→ TEXT PASSAGE
Taking us a step-down from the effects-loaded razzmatazz of some of the more recent Miike projects, such as The Great Yokai War (a live-action Miyazaki, no doubt) and Izo (a bloated, pretentious hiccup, no doubt), The Neighbour #13 harkens back to the days when budgets were squeezed by threats and shooting schedules were written on a pinhead. Easing comfortably into the chair of dark visuals, grimy atmosphere and deadpan bloodshed, this film has Miike’s name written all over it. But it’s not his name this time, it’s Yasuo Inoune’s, a first-time director adapting a manga, and doing a good job of it. Showing much more restraint in terms of bloodshed than the man already mentioned too much in this review, and creating a cold, sterile atmosphere, he has enough individual style to warrant respect in his own right.

→ RECORDS PROVIDED
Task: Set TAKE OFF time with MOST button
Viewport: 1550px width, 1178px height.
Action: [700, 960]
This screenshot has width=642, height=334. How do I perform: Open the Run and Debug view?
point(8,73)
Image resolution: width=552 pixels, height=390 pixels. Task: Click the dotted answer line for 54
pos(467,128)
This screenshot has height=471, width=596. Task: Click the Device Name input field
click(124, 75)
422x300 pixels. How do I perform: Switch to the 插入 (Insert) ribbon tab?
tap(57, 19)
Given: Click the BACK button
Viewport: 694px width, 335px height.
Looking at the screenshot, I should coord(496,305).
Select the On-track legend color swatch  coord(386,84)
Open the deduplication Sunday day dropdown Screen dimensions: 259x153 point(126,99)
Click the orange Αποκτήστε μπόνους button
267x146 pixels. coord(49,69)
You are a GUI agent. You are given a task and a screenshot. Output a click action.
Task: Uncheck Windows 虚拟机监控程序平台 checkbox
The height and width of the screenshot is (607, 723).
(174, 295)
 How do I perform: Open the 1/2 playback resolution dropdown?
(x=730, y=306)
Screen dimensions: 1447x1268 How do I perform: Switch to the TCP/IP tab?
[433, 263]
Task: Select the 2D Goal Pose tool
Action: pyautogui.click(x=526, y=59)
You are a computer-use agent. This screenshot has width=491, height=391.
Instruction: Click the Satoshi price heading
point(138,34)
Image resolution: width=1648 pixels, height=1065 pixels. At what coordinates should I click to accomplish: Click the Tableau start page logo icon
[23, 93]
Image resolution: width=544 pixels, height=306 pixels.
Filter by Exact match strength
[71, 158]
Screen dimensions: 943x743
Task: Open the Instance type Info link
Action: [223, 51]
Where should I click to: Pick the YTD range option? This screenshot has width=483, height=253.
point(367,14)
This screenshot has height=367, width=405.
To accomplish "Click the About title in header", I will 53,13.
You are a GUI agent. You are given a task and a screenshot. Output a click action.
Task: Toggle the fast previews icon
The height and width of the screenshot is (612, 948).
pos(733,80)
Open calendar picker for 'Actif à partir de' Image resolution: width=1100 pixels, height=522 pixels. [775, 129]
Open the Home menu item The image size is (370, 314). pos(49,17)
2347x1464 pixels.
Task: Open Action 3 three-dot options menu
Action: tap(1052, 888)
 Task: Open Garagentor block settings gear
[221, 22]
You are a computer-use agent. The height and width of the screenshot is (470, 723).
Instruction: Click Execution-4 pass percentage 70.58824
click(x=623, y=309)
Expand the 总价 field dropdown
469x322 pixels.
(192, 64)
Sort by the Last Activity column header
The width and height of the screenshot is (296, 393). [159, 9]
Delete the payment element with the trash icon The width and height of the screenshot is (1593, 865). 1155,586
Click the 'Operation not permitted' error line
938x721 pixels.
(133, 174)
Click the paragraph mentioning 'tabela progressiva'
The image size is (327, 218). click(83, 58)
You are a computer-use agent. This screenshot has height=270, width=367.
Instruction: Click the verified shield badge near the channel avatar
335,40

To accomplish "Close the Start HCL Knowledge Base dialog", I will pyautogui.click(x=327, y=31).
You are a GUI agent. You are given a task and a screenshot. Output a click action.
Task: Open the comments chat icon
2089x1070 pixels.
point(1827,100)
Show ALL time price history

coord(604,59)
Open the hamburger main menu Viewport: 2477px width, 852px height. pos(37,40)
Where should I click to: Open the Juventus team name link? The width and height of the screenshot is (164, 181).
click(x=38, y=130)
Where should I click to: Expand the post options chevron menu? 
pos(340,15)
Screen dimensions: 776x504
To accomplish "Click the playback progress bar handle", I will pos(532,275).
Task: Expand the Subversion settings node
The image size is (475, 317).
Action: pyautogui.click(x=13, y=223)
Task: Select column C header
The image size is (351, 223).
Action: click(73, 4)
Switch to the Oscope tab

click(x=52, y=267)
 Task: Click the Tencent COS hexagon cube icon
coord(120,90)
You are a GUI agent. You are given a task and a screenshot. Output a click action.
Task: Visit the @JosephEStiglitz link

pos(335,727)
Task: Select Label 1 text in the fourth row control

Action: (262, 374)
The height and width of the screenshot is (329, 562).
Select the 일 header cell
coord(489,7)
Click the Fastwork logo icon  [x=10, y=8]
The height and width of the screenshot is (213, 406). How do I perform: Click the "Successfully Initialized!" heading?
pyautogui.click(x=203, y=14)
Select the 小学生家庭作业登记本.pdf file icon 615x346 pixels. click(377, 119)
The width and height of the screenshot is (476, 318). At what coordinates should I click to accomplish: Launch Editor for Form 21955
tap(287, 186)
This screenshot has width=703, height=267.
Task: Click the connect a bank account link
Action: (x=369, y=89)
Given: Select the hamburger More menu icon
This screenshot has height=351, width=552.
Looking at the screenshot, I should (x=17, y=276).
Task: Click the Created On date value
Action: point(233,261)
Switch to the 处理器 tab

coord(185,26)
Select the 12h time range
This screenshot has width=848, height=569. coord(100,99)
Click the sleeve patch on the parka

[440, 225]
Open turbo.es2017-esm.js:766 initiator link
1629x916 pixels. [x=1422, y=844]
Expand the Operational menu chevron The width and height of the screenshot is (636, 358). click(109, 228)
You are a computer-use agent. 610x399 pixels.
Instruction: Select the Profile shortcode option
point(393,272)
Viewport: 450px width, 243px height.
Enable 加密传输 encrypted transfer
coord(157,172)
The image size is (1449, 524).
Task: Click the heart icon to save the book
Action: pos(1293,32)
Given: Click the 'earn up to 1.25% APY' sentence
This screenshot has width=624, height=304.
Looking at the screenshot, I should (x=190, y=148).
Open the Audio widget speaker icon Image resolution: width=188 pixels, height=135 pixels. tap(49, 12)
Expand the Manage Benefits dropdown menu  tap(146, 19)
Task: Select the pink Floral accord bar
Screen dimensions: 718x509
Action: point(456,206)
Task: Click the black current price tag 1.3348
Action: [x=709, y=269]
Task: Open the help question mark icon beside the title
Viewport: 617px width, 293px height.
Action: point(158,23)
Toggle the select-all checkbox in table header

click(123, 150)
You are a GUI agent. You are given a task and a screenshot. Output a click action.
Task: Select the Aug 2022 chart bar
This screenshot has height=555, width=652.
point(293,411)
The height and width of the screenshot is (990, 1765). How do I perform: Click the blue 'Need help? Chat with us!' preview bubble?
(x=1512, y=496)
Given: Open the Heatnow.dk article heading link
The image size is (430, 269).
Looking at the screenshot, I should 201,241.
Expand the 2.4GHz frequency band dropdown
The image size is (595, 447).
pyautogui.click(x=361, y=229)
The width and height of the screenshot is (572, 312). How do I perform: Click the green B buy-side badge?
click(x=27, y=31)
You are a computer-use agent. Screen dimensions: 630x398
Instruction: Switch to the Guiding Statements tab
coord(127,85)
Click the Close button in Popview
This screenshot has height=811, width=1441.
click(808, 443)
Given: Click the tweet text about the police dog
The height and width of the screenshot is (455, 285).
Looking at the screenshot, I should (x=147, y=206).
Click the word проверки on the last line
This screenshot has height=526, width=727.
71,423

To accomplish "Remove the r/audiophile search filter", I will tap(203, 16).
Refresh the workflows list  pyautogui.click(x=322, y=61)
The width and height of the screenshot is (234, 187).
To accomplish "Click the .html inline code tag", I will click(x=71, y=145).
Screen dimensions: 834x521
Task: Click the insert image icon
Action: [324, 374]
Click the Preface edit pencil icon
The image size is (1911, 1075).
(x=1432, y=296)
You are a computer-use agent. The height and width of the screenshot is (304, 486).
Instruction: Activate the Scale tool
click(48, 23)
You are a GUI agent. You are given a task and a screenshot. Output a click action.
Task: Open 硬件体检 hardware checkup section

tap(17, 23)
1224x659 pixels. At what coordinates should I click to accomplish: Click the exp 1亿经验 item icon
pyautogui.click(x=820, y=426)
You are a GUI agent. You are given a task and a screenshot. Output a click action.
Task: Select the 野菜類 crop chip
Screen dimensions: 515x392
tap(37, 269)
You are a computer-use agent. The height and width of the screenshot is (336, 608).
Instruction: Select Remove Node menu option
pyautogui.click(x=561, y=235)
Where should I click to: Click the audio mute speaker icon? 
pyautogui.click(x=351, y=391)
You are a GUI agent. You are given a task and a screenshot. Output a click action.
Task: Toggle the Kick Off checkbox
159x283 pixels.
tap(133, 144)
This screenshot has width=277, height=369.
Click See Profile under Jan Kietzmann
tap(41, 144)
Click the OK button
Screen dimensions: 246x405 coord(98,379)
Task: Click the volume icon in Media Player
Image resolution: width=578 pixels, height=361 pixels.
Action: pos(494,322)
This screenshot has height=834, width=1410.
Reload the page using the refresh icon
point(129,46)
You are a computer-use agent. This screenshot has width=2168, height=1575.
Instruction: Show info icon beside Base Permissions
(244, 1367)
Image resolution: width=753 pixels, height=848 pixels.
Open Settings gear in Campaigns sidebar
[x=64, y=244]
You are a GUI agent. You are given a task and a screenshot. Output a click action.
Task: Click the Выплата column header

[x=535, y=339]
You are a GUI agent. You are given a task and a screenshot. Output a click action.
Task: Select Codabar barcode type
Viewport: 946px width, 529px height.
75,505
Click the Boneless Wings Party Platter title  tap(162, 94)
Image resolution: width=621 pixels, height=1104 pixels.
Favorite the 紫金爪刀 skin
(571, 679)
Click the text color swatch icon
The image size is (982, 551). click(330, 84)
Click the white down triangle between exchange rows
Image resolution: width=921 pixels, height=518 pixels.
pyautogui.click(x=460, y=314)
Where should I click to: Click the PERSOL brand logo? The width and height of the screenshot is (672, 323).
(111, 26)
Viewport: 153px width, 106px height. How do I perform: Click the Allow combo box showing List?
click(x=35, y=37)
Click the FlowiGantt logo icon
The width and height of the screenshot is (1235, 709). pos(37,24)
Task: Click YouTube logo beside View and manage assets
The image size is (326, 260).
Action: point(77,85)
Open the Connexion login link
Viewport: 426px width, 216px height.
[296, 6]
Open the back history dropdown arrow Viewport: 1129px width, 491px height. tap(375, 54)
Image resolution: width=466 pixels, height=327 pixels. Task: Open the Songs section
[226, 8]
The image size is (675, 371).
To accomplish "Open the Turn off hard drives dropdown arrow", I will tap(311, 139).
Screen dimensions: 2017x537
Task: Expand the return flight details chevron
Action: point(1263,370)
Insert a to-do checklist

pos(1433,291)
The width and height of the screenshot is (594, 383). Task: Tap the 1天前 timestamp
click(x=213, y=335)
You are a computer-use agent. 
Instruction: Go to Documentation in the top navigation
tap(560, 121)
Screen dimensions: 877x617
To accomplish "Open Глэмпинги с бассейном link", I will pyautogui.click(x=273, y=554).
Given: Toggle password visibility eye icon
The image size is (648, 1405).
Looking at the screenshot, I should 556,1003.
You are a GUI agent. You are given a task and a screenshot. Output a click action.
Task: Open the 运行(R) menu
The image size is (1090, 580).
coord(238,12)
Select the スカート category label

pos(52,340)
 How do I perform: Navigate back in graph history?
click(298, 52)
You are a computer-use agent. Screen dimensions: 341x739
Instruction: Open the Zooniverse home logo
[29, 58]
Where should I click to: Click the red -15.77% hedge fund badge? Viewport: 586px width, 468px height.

→ SET PROBLEM 1
Could you rewrite the stretch of the film review from "Taking us a" through "his own right.", putting "murky" in place of "grimy"?
→ SET PROBLEM 2
How would you carry on the review of The Neighbour #13 from the point where it stops?
The entries have nothing to do with the review of The Neighbour #13.

→ EXERCISE OUTPUT 1
Taking us a step-down from the effects-loaded razzmatazz of some of the more recent Miike projects, such as The Great Yokai War (a live-action Miyazaki, no doubt) and Izo (a bloated, pretentious hiccup, no doubt), The Neighbour #13 harkens back to the days when budgets were squeezed by threats and shooting schedules were written on a pinhead. Easing comfortably into the chair of dark visuals, murky atmosphere and deadpan bloodshed, this film has Miike’s name written all over it. But it’s not his name this time, it’s Yasuo Inoune’s, a first-time director adapting a manga, and doing a good job of it. Showing much more restraint in terms of bloodshed than the man already mentioned too much in this review, and creating a cold, sterile atmosphere, he has enough individual style to warrant respect in his own right.

→ EXERCISE OUTPUT 2
However, another comparison arises when considering the film narrative, for it turns out Juzo wasn’t always like this, he wasn’t born with intrinsic bipolar, but was traumatised into it after a difficult regime of bullying during his high school years. Like Ichi The Killer’s eponymous maniac, childhood tumult shapes the neuroses that are to later morph into a volatile adult mentality. It’s a preoccupation with the character-defining days of youth that’s a path well-trodden by Miike, and echoes are difficult not to notice here. Even the ending, swamped in ambiguity, seems a reverberation of the enigmatic climax to that aforenamed flick.

It may be mired in the hues of its influences, but The Neighbour #13 remains no less enjoyable. Pumped full of little idiosyncrasies and painted from a beautifully bleak palette, whilst it may not be a classic, it nevertheless hints of a promising directorial style eager to be free of the chains of influences.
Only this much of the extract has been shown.